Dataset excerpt
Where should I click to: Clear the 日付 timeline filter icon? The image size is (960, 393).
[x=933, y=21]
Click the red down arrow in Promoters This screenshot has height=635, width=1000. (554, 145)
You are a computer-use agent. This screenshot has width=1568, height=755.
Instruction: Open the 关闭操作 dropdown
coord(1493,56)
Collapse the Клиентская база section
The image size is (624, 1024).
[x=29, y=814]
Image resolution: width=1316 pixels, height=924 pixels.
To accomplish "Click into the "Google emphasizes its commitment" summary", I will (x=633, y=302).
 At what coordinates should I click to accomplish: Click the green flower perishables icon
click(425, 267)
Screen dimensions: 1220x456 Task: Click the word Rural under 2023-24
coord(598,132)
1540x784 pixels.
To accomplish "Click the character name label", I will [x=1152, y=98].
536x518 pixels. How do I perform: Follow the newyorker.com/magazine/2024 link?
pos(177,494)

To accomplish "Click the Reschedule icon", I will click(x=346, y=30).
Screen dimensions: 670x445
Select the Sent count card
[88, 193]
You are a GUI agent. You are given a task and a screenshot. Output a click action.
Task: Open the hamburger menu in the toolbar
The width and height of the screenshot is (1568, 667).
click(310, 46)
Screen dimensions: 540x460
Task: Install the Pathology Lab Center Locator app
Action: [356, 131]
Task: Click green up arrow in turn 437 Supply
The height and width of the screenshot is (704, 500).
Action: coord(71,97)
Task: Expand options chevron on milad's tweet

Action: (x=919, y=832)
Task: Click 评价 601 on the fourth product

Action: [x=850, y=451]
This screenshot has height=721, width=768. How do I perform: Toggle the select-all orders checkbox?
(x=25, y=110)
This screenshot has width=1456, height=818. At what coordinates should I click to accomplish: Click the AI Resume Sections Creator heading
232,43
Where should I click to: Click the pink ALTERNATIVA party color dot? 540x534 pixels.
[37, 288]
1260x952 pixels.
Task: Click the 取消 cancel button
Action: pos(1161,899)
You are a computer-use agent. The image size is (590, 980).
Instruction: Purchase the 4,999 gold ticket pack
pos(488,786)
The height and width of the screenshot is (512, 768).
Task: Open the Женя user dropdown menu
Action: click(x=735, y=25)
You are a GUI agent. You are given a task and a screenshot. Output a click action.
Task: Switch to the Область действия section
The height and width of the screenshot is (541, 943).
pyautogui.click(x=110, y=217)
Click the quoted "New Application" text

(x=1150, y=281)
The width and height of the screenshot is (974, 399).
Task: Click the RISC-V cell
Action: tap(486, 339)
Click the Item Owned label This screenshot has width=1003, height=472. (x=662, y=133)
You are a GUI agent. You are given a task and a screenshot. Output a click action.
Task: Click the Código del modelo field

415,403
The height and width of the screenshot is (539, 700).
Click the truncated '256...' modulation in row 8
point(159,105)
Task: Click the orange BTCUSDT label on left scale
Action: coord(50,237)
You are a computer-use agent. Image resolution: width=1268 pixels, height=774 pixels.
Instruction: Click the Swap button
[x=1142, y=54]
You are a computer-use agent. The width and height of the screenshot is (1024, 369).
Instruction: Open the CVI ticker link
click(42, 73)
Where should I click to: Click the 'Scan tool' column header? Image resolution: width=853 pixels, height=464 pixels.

## The request
Copy out all of the records above, character for character, with nothing changed.

## The answer
Where should I click to: Clear the 日付 timeline filter icon? The image size is (960, 393).
[x=933, y=21]
Click the red down arrow in Promoters This screenshot has height=635, width=1000. (554, 145)
You are a computer-use agent. This screenshot has width=1568, height=755.
Instruction: Open the 关闭操作 dropdown
coord(1493,56)
Collapse the Клиентская база section
The image size is (624, 1024).
[x=29, y=814]
Image resolution: width=1316 pixels, height=924 pixels.
To accomplish "Click into the "Google emphasizes its commitment" summary", I will (x=633, y=302).
 At what coordinates should I click to accomplish: Click the green flower perishables icon
click(425, 267)
Screen dimensions: 1220x456 Task: Click the word Rural under 2023-24
coord(598,132)
1540x784 pixels.
To accomplish "Click the character name label", I will [x=1152, y=98].
536x518 pixels. How do I perform: Follow the newyorker.com/magazine/2024 link?
pos(177,494)

To accomplish "Click the Reschedule icon", I will click(x=346, y=30).
Screen dimensions: 670x445
Select the Sent count card
[88, 193]
You are a GUI agent. You are given a task and a screenshot. Output a click action.
Task: Open the hamburger menu in the toolbar
The width and height of the screenshot is (1568, 667).
click(310, 46)
Screen dimensions: 540x460
Task: Install the Pathology Lab Center Locator app
Action: [356, 131]
Task: Click green up arrow in turn 437 Supply
The height and width of the screenshot is (704, 500).
Action: coord(71,97)
Task: Expand options chevron on milad's tweet

Action: (x=919, y=832)
Task: Click 评价 601 on the fourth product

Action: [x=850, y=451]
This screenshot has height=721, width=768. How do I perform: Toggle the select-all orders checkbox?
(x=25, y=110)
This screenshot has width=1456, height=818. At what coordinates should I click to accomplish: Click the AI Resume Sections Creator heading
232,43
Where should I click to: Click the pink ALTERNATIVA party color dot? 540x534 pixels.
[37, 288]
1260x952 pixels.
Task: Click the 取消 cancel button
Action: pos(1161,899)
You are a computer-use agent. The image size is (590, 980).
Instruction: Purchase the 4,999 gold ticket pack
pos(488,786)
The height and width of the screenshot is (512, 768).
Task: Open the Женя user dropdown menu
Action: click(x=735, y=25)
You are a GUI agent. You are given a task and a screenshot. Output a click action.
Task: Switch to the Область действия section
The height and width of the screenshot is (541, 943).
pyautogui.click(x=110, y=217)
Click the quoted "New Application" text

(x=1150, y=281)
The width and height of the screenshot is (974, 399).
Task: Click the RISC-V cell
Action: tap(486, 339)
Click the Item Owned label This screenshot has width=1003, height=472. (x=662, y=133)
You are a GUI agent. You are given a task and a screenshot. Output a click action.
Task: Click the Código del modelo field

415,403
The height and width of the screenshot is (539, 700).
Click the truncated '256...' modulation in row 8
point(159,105)
Task: Click the orange BTCUSDT label on left scale
Action: coord(50,237)
You are a computer-use agent. Image resolution: width=1268 pixels, height=774 pixels.
Instruction: Click the Swap button
[x=1142, y=54]
You are a computer-use agent. The width and height of the screenshot is (1024, 369).
Instruction: Open the CVI ticker link
click(42, 73)
Where should I click to: Click the 'Scan tool' column header? Image resolution: width=853 pixels, height=464 pixels.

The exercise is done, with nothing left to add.